Bu vahşet, İtalyan gazeteci Ezio Gavazzeni’nin Sarajevo Safari adlı belgeseliyle gün yüzüne çıktı. Tanık ifadeleri ve belgeler, İtalya’da 2025 yılında başlatılan soruşturmanın temelini oluşturdu. Milano Başsavcılığı, “gönüllü cinayet” ve “insanlığa karşı suç” başlıklarıyla bazı Batılıların peşine düştü.
Aliya İzzetbegoviç’in şu sözü, bu karanlığı özetliyor:
“Bunu hiç unutma evlat. Batı hiçbir zaman medeni olmamıştır. Bugünkü refahı ise döktüğü kan, akıttığı gözyaşı ve çektirdiği acılar üzerine kuruludur.”
Gazze’de Tekrar Eden Canilik
Bugün benzer bir tablo, Gazze’de yaşanıyor. İsrail’in yıllardır süren ablukası ve saldırıları, özellikle son aylarda sivilleri, çocukları, hastaneleri ve okulları hedef alarak bir soykırım boyutuna ulaştı. Açlıktan ölen bebekler, yıkılan binaların altında kalan çocuklar, suya ulaşamayan aileler. Ve yine, dünyanın dört bir yanından gelen bazı yabancı savaşçılar, bu kez Gazze’de “insan avı”na çıkıyor.

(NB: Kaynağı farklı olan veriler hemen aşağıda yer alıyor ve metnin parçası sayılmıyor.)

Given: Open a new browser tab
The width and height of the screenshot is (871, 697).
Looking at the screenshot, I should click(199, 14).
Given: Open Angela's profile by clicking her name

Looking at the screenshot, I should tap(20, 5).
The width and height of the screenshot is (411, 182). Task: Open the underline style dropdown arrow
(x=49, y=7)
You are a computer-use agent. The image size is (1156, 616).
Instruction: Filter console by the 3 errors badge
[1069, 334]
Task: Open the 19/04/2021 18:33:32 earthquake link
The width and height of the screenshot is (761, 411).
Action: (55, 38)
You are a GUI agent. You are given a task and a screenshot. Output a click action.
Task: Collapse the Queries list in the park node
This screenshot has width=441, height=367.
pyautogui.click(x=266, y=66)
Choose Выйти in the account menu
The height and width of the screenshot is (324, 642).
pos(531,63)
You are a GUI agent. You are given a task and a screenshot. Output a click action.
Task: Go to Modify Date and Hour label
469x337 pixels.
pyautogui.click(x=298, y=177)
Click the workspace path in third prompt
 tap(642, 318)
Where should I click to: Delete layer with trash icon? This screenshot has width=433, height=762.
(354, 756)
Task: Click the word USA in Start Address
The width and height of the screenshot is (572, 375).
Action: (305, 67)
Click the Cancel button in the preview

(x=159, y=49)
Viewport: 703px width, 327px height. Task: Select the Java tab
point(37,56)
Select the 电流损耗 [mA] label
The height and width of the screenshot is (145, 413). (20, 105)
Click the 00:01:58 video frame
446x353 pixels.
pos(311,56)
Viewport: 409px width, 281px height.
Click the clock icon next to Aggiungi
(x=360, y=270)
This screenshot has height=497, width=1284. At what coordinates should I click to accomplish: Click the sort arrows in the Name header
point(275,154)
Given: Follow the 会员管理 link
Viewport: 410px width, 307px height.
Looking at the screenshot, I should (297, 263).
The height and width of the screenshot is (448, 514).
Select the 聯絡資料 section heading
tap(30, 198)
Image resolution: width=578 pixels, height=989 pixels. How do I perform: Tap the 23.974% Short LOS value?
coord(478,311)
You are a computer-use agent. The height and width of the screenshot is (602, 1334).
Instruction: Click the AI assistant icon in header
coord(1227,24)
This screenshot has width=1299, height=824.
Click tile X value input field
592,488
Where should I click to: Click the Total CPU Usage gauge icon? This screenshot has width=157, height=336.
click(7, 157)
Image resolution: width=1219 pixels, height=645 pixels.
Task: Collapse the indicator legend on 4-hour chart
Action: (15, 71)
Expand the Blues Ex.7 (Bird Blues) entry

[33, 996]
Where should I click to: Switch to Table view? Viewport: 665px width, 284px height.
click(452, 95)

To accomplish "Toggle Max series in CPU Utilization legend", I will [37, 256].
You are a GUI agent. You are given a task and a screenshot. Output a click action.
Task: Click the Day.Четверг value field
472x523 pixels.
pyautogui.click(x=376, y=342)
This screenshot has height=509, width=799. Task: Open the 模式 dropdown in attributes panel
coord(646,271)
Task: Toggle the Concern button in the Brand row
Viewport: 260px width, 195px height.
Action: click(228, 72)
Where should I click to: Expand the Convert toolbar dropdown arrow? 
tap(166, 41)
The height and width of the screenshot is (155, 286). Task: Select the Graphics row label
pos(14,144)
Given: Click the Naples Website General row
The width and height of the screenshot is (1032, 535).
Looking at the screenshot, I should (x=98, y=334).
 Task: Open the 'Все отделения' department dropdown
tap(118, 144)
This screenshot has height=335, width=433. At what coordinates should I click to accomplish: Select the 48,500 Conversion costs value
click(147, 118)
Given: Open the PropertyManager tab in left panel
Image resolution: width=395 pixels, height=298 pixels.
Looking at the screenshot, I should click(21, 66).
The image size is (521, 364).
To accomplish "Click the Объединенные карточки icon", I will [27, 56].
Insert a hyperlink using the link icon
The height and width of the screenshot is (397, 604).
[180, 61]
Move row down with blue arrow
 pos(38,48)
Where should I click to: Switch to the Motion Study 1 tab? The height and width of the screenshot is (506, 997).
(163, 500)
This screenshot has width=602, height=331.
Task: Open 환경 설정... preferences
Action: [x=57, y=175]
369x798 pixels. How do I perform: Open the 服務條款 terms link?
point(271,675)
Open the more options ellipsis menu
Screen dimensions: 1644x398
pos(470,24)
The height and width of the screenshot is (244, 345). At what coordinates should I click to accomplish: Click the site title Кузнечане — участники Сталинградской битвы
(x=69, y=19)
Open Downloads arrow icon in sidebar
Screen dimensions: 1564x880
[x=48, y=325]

Uluslararası ajanslara göre bazı Amerikalı paralı askerler, yardım noktalarında görev yaparken “eğlenmek için” ses bombası ve gerçek mermi kullandıklarını itiraf etti. Yardım dağıtımı sırasında sivillere rastgele ateş açıldığı, bunun “oyun” gibi görüldüğü belirtildi.
TRT Haber’in aktardığına göre, İsrail keskin nişancıları yardım merkezlerine gelen aç sivilleri bilinçli olarak hedef aldı. Yaralanmaların çoğu baş ve göğüs bölgesinde yoğunlaştı. Ateşkes dönemlerinde dahi sivillerin keskin nişancı ateşiyle öldürüldüğü bildirildi.
Savaş sırasında İsrail askerlerinin sivillere yönelik sayısız sivil cinayetlerinde ikisi tüm dünyanın belleğine kazındı. 5 yaşındaki Hind Rajap ve 3 yaşındaki Rim Nabhan ın katledilmesi cinayetlerin en acısı ve alçağı olarak kabul edildi.
Gazze’de binlerce çocuktan iki acı örnek
5 yaşındaki Filistinli Hind Rajab, 29 Ocak 2024’te Gazze’de ailesiyle birlikte arabada mahsur kaldığı sırada yardım çağrısı yapmasına rağmen, İsrail ordusunun ateşi sonucu dedesiyle birlikte hayatını kaybetti. Araçta dedesi, kuzeni ve diğer aile üyeleriyle birlikteydi. Araç ateş altına alındıktan sonra sadece Hind hayattaydı
Hind, Filistin Kızılayı’nı arayarak şu sözlerle yardım istedi: “Çok korkuyorum, lütfen gelin. Lütfen gelip beni alması için birini çağırın.” Bu çağrı, dünya kamuoyunda derin bir etki yarattı.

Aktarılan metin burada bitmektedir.